Material provided:
══════════════════════════════

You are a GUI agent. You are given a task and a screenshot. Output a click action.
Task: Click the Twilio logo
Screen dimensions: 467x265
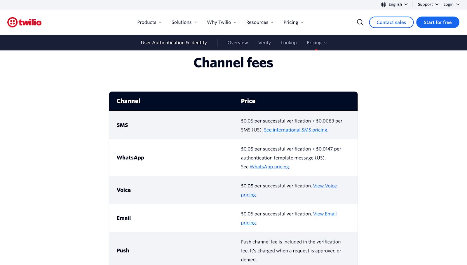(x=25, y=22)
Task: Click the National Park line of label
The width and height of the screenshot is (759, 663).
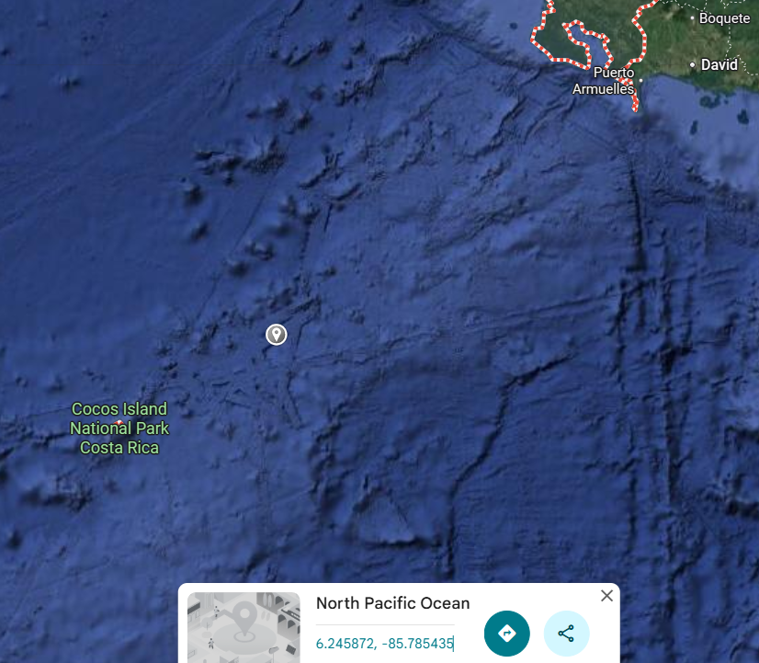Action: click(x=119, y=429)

══════════════════════════════

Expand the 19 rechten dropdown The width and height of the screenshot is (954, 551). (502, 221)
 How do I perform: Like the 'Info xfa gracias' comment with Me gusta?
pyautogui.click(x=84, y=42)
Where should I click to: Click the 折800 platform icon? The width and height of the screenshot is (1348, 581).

══════════════════════════════

Task to complete:
Update the entries from the line that has "Task: Click the National Park line of label" through the line that has "Action: click(x=119, y=429)", swapping "screenshot" for "screen image" and leaving everything else unchanged. Omit the pictures from your answer.

The result:
Task: Click the National Park line of label
The width and height of the screen image is (759, 663).
Action: click(x=119, y=429)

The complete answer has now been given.